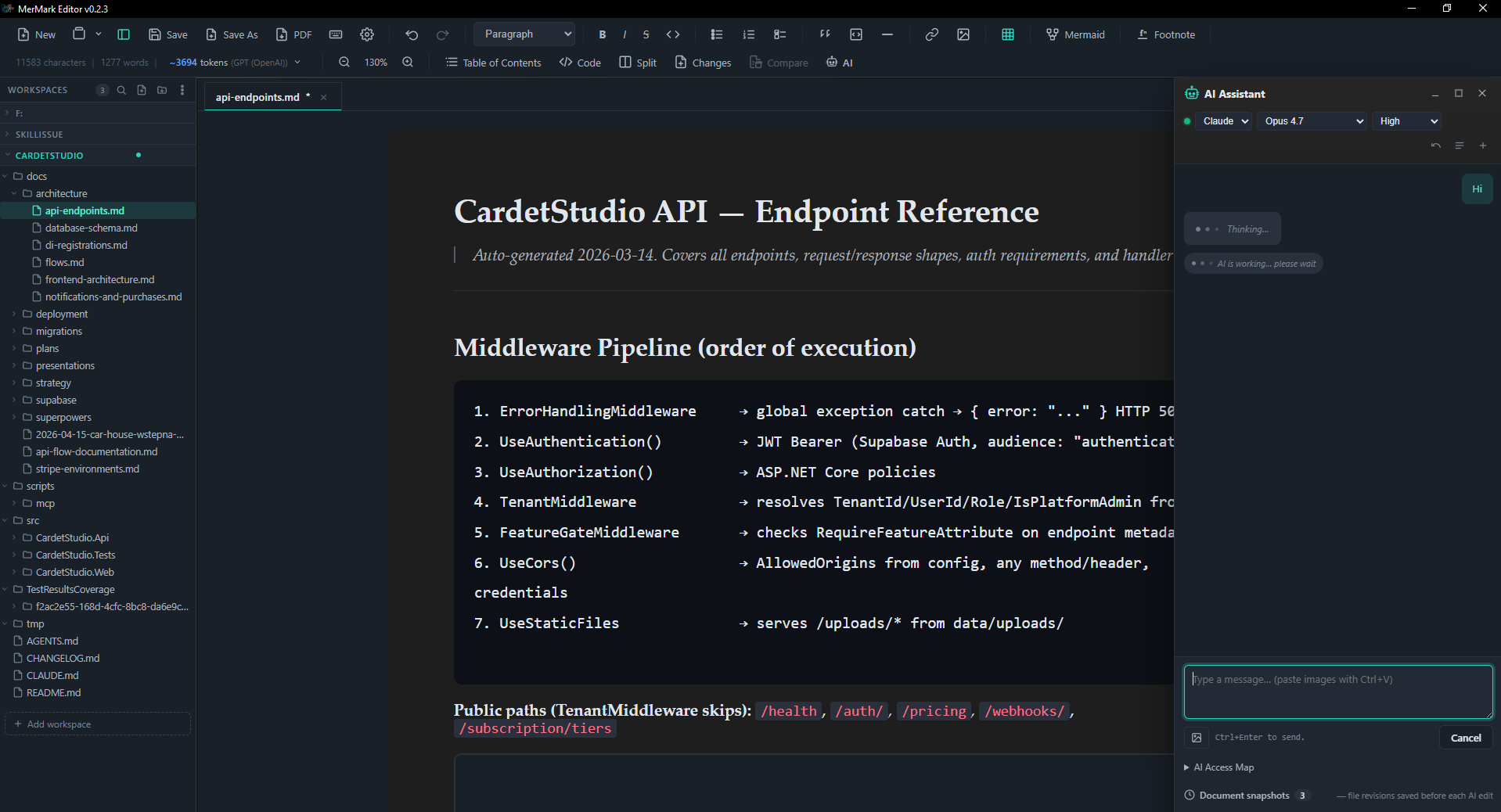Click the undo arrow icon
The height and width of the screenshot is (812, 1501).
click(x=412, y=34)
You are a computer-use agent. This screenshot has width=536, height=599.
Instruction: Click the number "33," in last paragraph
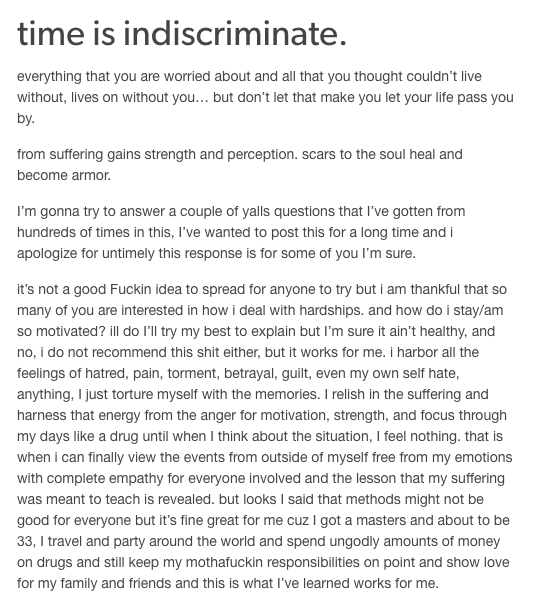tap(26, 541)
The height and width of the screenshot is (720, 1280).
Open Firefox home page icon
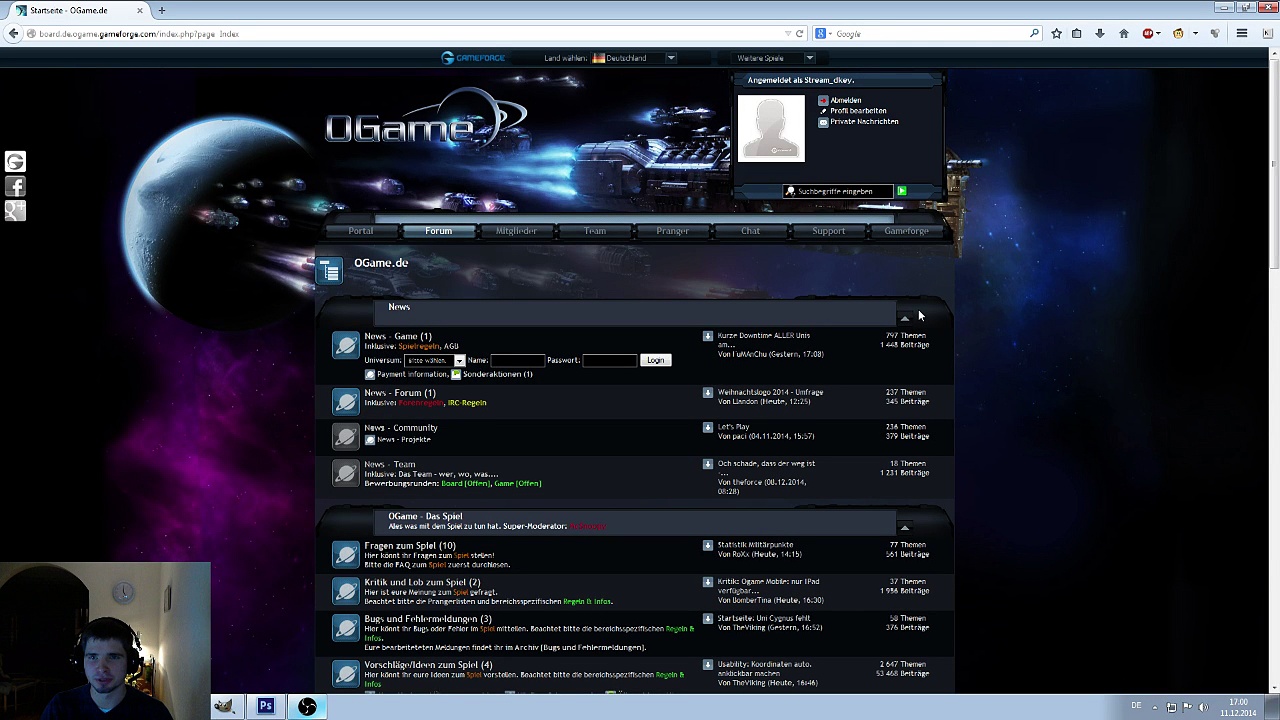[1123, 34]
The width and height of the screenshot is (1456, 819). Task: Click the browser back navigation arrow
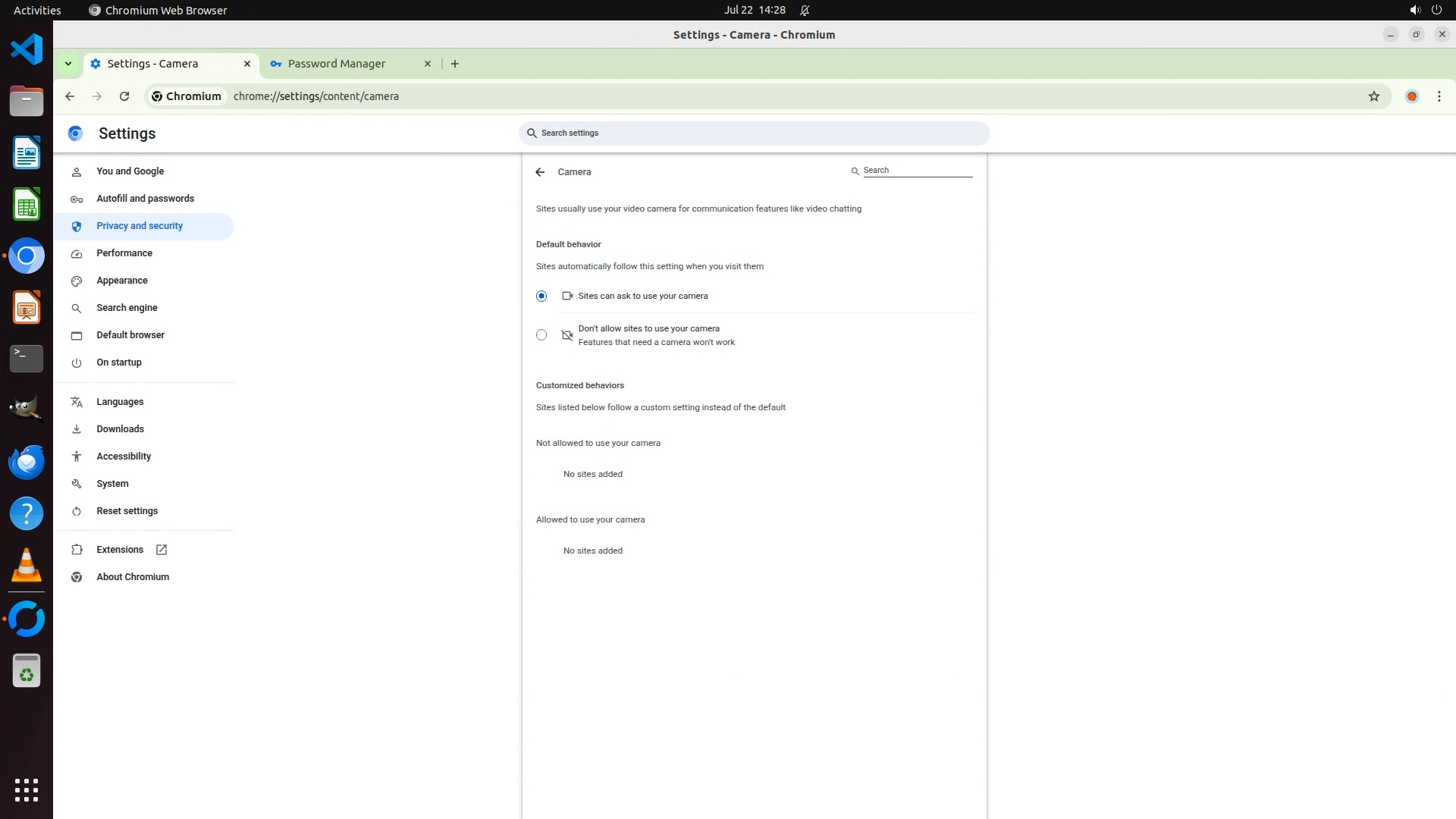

_Exercise details_:
Please rewrite all of the material above, changing "home page" to "start page" and leaving everything else the same. Omit the pictures from your answer.

_Full answer_:
Click the undo arrow icon
The height and width of the screenshot is (812, 1501).
click(x=412, y=34)
You are a computer-use agent. This screenshot has width=536, height=599.
Instruction: Click the number "33," in last paragraph
tap(26, 541)
The height and width of the screenshot is (720, 1280).
Open Firefox start page icon
[1123, 34]
The width and height of the screenshot is (1456, 819). Task: Click the browser back navigation arrow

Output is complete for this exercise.